ADSCs isolated from visceral (CD200⁺ CD10⁻) and subcutaneous (CD200⁻ CD10⁺) fat pads can have different metabolic functions (Supplementary Reference 6). In addition, the immune-inhibitory effects of MSCs were reported to be based on the intercellular contact mediated by the interaction of CD200 (expressed by MSCs) and CD200R1 (expressed by myeloid progenitors) during inflammation (Supplementary Reference 7), which might be specific to omentum-derived SVF cells used in our study. Therefore, our results must be cautiously extrapolated to SVF cells derived from other sources.

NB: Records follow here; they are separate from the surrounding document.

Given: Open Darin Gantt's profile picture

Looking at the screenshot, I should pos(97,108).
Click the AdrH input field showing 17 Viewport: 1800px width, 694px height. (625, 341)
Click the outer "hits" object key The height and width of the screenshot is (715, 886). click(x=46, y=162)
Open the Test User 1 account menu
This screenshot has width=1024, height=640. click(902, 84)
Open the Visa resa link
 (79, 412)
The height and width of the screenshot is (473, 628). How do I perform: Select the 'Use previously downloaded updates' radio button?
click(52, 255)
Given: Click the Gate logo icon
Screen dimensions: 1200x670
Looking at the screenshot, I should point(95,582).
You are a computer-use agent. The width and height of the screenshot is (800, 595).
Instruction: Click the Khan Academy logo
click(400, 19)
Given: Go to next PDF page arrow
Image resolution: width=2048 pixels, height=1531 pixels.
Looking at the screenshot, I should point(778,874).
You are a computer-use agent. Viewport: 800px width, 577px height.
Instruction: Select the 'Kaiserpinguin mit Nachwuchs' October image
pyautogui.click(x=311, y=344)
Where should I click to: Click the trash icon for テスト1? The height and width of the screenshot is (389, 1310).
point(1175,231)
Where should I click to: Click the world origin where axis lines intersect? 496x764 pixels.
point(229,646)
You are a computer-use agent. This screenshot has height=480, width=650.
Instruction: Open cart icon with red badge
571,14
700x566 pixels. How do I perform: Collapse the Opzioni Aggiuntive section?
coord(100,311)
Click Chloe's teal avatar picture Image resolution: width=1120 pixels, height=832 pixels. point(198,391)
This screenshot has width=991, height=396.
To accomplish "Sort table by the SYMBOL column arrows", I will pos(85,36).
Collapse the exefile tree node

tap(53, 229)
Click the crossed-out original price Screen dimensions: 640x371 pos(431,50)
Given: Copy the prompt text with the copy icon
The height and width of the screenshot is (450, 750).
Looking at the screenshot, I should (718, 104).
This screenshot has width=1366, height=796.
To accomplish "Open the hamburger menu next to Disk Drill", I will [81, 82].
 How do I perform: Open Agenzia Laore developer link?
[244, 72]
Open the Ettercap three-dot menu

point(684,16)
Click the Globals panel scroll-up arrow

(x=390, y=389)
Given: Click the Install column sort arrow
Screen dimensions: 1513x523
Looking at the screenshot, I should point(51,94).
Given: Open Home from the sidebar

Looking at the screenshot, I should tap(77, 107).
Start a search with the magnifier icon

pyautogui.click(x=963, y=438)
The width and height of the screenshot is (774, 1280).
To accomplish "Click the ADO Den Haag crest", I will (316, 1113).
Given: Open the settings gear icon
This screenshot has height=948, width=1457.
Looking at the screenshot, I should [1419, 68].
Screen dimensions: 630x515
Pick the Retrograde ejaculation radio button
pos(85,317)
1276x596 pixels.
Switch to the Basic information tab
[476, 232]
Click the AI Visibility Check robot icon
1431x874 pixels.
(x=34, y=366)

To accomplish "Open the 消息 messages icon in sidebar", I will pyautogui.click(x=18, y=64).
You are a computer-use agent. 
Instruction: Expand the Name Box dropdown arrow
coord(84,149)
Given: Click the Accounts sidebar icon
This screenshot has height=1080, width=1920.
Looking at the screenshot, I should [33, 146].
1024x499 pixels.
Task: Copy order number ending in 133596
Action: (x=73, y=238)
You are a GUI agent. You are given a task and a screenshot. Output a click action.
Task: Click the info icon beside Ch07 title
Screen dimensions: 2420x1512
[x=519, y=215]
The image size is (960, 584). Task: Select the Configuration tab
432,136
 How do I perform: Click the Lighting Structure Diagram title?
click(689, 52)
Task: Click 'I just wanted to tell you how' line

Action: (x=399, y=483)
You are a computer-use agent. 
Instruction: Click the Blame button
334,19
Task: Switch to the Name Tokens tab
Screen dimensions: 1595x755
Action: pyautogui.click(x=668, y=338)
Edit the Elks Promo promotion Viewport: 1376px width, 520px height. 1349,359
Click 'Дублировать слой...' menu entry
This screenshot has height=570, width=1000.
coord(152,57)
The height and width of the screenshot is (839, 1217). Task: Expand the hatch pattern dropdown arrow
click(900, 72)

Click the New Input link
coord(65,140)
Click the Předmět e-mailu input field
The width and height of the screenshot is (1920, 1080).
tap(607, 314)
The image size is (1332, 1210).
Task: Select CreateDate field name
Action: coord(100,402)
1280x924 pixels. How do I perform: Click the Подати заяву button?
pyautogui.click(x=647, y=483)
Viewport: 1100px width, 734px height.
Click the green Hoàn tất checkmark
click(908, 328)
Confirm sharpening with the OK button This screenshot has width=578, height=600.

The study limitation is that we examined SVF cells, which comprise heterogeneous cell populations, thus hampering detailed studies on molecular mechanisms. Besides, there are numerous mature cell types in adipose SVF, other than EPCs, such as endothelial cells that could have therapeutic relevance. However, more importantly, when used in the SVF form, primary ADSCs are considered the only stem cell type that can be isolated and autologously injected back to the patients on a potentially same-day basis [9], bypassing complex culturing procedures. Thus, for clinical autologous applications, SVF cells may be preferred to nonprimary ADSCs in the near future [10].

In conclusion, SVF cell subpopulations exhibited heterogeneous effects on a rat model of ACLF. Co-transplantation of CD34⁺ SVF cells resulted in the early amelioration of liver fibrosis and biliary ductular proliferation in ACLF rats. The co-transplantation of hepatocytes with CD34⁻ SVF cells exhibited a more marked profibrotic state and biliary ductular proliferation than did the co-transplantation with CD34⁺ SVF cells. This phenotype attributable to CD34⁻ SVF cells was offset by CD34⁺ SVF cells.